Write out every record in full, keeping each character exactly as it is.

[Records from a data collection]
>>>>>
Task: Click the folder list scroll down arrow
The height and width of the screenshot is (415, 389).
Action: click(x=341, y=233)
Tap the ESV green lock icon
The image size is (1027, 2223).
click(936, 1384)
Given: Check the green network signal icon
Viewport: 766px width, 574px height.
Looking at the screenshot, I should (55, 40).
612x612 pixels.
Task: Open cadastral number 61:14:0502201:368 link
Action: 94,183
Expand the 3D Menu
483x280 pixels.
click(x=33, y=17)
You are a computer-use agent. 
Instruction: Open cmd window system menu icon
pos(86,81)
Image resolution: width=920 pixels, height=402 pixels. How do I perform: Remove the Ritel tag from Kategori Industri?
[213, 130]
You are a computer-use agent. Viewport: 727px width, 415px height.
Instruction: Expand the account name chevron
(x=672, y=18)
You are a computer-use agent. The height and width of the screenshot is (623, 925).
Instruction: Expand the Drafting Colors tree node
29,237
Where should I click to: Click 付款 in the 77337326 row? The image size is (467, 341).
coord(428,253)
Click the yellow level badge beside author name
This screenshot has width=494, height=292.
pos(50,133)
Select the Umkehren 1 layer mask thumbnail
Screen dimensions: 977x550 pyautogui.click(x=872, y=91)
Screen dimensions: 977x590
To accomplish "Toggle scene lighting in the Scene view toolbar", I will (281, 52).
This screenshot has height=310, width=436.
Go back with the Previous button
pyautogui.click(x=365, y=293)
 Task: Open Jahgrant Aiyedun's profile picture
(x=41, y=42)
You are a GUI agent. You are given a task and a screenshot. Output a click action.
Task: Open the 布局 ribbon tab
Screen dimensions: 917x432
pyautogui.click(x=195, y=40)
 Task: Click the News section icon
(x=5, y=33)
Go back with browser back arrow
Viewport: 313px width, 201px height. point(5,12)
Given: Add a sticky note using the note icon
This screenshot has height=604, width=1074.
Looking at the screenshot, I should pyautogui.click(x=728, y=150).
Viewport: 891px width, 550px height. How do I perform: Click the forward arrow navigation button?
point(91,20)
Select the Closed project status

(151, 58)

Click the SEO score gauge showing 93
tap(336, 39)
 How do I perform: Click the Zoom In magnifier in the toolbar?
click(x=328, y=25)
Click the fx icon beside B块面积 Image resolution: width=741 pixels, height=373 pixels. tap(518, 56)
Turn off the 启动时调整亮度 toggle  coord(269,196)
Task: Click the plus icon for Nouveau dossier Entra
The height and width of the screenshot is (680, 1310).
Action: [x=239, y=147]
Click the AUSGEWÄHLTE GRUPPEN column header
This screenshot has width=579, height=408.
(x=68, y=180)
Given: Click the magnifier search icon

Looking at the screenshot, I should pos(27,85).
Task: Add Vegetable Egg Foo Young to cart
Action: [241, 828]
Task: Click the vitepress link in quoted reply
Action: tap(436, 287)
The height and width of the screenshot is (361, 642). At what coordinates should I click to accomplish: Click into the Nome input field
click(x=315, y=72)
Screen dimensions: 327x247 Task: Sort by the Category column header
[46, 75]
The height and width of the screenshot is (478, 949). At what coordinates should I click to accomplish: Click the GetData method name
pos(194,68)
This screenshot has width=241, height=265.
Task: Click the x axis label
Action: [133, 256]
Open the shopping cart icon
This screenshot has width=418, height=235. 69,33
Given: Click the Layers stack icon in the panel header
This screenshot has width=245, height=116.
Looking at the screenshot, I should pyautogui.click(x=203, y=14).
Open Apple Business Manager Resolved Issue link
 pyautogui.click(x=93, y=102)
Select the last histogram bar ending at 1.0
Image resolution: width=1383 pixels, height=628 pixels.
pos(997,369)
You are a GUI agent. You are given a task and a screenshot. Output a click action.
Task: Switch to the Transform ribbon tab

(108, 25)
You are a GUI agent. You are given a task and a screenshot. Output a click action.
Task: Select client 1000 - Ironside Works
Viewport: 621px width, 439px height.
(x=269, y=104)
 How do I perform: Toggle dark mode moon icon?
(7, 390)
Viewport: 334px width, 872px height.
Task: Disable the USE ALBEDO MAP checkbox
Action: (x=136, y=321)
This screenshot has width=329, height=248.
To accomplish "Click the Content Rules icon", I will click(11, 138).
<<<<<
:: EXERCISE RESULT ::
Task: Click the folder list scroll down arrow
The height and width of the screenshot is (415, 389).
Action: click(x=341, y=233)
Tap the ESV green lock icon
The image size is (1027, 2223).
click(936, 1384)
Given: Check the green network signal icon
Viewport: 766px width, 574px height.
Looking at the screenshot, I should (55, 40).
612x612 pixels.
Task: Open cadastral number 61:14:0502201:368 link
Action: 94,183
Expand the 3D Menu
483x280 pixels.
click(x=33, y=17)
You are a computer-use agent. 
Instruction: Open cmd window system menu icon
pos(86,81)
Image resolution: width=920 pixels, height=402 pixels. How do I perform: Remove the Ritel tag from Kategori Industri?
[213, 130]
You are a computer-use agent. Viewport: 727px width, 415px height.
Instruction: Expand the account name chevron
(x=672, y=18)
You are a computer-use agent. The height and width of the screenshot is (623, 925).
Instruction: Expand the Drafting Colors tree node
29,237
Where should I click to: Click 付款 in the 77337326 row? The image size is (467, 341).
coord(428,253)
Click the yellow level badge beside author name
This screenshot has width=494, height=292.
pos(50,133)
Select the Umkehren 1 layer mask thumbnail
Screen dimensions: 977x550 pyautogui.click(x=872, y=91)
Screen dimensions: 977x590
To accomplish "Toggle scene lighting in the Scene view toolbar", I will (281, 52).
This screenshot has height=310, width=436.
Go back with the Previous button
pyautogui.click(x=365, y=293)
 Task: Open Jahgrant Aiyedun's profile picture
(x=41, y=42)
You are a GUI agent. You are given a task and a screenshot. Output a click action.
Task: Open the 布局 ribbon tab
Screen dimensions: 917x432
pyautogui.click(x=195, y=40)
 Task: Click the News section icon
(x=5, y=33)
Go back with browser back arrow
Viewport: 313px width, 201px height. point(5,12)
Given: Add a sticky note using the note icon
This screenshot has height=604, width=1074.
Looking at the screenshot, I should pyautogui.click(x=728, y=150).
Viewport: 891px width, 550px height. How do I perform: Click the forward arrow navigation button?
point(91,20)
Select the Closed project status

(151, 58)

Click the SEO score gauge showing 93
tap(336, 39)
 How do I perform: Click the Zoom In magnifier in the toolbar?
click(x=328, y=25)
Click the fx icon beside B块面积 Image resolution: width=741 pixels, height=373 pixels. tap(518, 56)
Turn off the 启动时调整亮度 toggle  coord(269,196)
Task: Click the plus icon for Nouveau dossier Entra
The height and width of the screenshot is (680, 1310).
Action: [x=239, y=147]
Click the AUSGEWÄHLTE GRUPPEN column header
This screenshot has width=579, height=408.
(x=68, y=180)
Given: Click the magnifier search icon

Looking at the screenshot, I should pos(27,85).
Task: Add Vegetable Egg Foo Young to cart
Action: [241, 828]
Task: Click the vitepress link in quoted reply
Action: tap(436, 287)
The height and width of the screenshot is (361, 642). At what coordinates should I click to accomplish: Click into the Nome input field
click(x=315, y=72)
Screen dimensions: 327x247 Task: Sort by the Category column header
[46, 75]
The height and width of the screenshot is (478, 949). At what coordinates should I click to accomplish: Click the GetData method name
pos(194,68)
This screenshot has width=241, height=265.
Task: Click the x axis label
Action: [133, 256]
Open the shopping cart icon
This screenshot has width=418, height=235. 69,33
Given: Click the Layers stack icon in the panel header
This screenshot has width=245, height=116.
Looking at the screenshot, I should pyautogui.click(x=203, y=14).
Open Apple Business Manager Resolved Issue link
 pyautogui.click(x=93, y=102)
Select the last histogram bar ending at 1.0
Image resolution: width=1383 pixels, height=628 pixels.
pos(997,369)
You are a GUI agent. You are given a task and a screenshot. Output a click action.
Task: Switch to the Transform ribbon tab

(108, 25)
You are a GUI agent. You are given a task and a screenshot. Output a click action.
Task: Select client 1000 - Ironside Works
Viewport: 621px width, 439px height.
(x=269, y=104)
 How do I perform: Toggle dark mode moon icon?
(7, 390)
Viewport: 334px width, 872px height.
Task: Disable the USE ALBEDO MAP checkbox
Action: (x=136, y=321)
This screenshot has width=329, height=248.
To accomplish "Click the Content Rules icon", I will click(11, 138).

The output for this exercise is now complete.